Other Intangible Assets
Other intangible assets are generally the result of acquisitions and consist primarily of purchased technology, customer related intangibles, and trademarks. Intangible assets are recorded at their fair values as determined through purchase accounting, based on estimates and judgments regarding expectations for the estimated future after-tax earnings and cash flows arising from follow on sales. Definite-lived intangible assets are amortized on a straight-line basis over their estimated useful lives, which generally range from 1 to 20 years, while indefinite-lived intangible assets are not amortized. Customer related intangibles primarily consist of customer relationships, which reflect the value of the benefit derived from the incremental revenue and related cash flows as a direct result of the customer relationship. We review the recoverability of all intangible assets, including the related useful lives, whenever events or changes in circumstances indicate that the carrying amount might not be recoverable. We would record any impairment in the reporting period in which it has been identified.
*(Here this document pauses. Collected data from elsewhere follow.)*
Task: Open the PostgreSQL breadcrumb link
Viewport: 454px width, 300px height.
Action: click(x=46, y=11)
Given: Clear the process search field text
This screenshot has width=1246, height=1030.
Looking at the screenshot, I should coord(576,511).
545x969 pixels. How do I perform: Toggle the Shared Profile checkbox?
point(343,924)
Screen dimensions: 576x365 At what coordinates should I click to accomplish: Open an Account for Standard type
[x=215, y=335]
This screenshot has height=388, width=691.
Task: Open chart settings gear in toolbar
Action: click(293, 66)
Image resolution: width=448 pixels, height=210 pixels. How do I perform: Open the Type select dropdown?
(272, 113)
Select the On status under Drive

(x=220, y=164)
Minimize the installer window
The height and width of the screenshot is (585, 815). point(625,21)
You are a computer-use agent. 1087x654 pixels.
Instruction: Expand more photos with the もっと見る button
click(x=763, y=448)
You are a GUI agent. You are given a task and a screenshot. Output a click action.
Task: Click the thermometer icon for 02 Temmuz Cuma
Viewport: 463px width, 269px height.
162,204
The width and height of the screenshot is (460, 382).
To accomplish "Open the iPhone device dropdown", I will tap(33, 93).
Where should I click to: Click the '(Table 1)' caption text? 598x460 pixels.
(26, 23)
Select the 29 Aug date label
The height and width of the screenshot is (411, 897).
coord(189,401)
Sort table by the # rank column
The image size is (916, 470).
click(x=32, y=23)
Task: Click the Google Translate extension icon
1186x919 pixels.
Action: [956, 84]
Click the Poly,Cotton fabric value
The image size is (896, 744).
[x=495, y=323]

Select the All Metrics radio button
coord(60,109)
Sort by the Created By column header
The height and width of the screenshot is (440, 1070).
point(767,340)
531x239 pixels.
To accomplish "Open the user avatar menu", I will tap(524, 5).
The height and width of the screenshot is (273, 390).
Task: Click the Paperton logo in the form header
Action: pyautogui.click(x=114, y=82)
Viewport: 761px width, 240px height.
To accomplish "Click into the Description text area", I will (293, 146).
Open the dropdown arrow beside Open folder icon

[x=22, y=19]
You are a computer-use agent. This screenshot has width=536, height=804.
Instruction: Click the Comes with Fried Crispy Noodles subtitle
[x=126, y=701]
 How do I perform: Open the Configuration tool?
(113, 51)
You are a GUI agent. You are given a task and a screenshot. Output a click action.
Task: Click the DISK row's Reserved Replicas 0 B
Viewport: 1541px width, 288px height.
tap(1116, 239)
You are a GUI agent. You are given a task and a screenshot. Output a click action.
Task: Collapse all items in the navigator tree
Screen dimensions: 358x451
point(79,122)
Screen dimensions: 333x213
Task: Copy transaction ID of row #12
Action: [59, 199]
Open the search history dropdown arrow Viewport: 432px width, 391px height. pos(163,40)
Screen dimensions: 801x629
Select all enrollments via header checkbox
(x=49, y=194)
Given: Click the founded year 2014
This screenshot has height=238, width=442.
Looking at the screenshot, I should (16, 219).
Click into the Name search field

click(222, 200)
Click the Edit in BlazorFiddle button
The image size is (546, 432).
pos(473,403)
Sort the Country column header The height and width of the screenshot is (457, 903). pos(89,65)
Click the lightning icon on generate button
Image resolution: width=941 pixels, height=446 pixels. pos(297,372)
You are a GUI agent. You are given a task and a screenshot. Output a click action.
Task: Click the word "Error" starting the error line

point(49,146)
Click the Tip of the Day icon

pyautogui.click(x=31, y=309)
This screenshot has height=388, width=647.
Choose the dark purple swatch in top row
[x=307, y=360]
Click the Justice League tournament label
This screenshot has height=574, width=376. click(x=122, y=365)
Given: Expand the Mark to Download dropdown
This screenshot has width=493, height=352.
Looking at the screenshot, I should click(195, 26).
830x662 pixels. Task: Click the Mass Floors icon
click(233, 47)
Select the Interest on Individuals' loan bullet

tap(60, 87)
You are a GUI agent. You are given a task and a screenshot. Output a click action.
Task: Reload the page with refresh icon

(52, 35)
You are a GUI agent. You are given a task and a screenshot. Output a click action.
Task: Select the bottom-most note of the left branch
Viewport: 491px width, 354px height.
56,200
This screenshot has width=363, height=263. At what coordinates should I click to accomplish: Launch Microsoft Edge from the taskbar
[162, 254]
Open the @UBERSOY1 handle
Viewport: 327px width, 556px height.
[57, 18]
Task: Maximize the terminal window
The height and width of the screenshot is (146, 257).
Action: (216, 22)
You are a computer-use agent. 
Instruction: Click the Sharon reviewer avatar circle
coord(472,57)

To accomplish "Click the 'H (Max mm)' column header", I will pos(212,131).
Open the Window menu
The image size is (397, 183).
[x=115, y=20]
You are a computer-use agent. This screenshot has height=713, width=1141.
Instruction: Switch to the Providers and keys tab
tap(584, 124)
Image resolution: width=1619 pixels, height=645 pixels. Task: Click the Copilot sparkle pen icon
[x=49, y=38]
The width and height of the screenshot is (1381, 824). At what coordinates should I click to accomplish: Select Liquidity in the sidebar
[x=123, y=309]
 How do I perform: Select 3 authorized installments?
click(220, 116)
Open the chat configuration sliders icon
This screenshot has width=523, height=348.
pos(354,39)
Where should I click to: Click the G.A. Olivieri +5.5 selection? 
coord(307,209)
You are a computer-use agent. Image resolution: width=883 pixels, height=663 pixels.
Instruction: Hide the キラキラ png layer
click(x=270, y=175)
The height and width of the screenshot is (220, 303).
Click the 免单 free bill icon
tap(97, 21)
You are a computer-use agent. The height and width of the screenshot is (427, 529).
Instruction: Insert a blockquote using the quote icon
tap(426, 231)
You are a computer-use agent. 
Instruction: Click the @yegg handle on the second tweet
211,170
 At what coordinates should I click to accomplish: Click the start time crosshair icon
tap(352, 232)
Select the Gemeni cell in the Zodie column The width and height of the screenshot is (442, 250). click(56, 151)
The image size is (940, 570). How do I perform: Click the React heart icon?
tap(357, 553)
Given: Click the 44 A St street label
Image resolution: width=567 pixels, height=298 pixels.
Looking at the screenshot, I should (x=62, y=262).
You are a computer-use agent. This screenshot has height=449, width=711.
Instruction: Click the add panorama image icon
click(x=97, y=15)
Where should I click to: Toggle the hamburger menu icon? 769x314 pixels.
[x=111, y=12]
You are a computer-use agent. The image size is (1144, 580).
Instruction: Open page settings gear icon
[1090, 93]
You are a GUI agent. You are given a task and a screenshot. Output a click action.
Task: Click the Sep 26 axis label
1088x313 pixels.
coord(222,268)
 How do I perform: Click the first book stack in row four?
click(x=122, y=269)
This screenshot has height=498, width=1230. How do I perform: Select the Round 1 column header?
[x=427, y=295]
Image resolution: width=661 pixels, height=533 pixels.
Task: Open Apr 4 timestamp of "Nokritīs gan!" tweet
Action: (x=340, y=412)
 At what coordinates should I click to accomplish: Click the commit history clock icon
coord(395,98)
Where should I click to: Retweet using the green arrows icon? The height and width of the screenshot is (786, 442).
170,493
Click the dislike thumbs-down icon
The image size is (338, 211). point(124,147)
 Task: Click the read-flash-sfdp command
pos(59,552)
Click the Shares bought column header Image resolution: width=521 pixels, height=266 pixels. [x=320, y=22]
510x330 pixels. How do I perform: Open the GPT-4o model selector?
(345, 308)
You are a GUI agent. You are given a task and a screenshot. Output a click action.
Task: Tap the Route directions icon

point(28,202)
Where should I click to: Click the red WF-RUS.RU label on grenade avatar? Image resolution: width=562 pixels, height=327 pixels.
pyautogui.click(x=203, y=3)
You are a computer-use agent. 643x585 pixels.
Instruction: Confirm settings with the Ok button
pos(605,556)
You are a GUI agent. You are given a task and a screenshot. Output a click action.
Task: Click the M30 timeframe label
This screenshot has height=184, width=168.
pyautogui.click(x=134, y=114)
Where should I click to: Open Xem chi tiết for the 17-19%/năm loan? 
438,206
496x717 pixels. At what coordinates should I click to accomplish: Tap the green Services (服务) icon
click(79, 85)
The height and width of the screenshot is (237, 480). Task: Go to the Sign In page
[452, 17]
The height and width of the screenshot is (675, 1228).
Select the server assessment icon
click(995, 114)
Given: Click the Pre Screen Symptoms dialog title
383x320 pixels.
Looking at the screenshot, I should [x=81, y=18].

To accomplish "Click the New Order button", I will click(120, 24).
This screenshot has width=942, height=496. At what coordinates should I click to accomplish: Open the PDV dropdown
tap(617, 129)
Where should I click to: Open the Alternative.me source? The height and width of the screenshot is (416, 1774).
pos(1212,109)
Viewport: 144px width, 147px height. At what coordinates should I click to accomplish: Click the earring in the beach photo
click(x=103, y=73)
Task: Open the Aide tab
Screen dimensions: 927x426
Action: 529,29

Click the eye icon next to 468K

Item 7A. Quantitative and Qualitative Disclosures about Market Risk.
We are exposed to certain market risks from changes in interest rates and foreign currency exchange rates as a result of our global operating and financing activities. We seek to minimize any material risks from foreign currency exchange rate fluctuations through our normal operating and financing activities and, when deemed appropriate, through the use of derivative financial instruments. We used forward foreign currency contracts to manage our currency rate exposures during the year ended December 31, 2013. In addition, in order to manage our interest rate risk, we may, from time to time, enter into interest rate swaps to balance the ratio of fixed to floating rate debt. We do not use such instruments for trading or other speculative purposes. Information regarding our accounting policy on financial instruments is contained in Note 1-L to the Consolidated Financial Statements.
Interest Rates
The market risk for a change in interest rates relates primarily to our debt obligations. Our fixed rate interest exposure was 94% and 65%, at December 31, 2013 and December 31, 2012, respectively. In order to manage our interest rate exposure, from time to time, we enter into interest rate swap agreements to manage our mix of fixed-rate and variable-rate debt. With the interest rate swap agreements that were in place as of December 31, 2013, and December 31, 2012, our fixed rate interest exposure was 55% and 40%, respectively. As of December 31, 2013, a change in interest rates of 1% would have an impact on consolidated interest expense of less than $5 million. Information regarding our 2013, 2011, 2005 and 2003 Notes, Revolving Credit Agreement, and Interest Rate Swaps is contained in Note 13 to the Consolidated Financial Statements.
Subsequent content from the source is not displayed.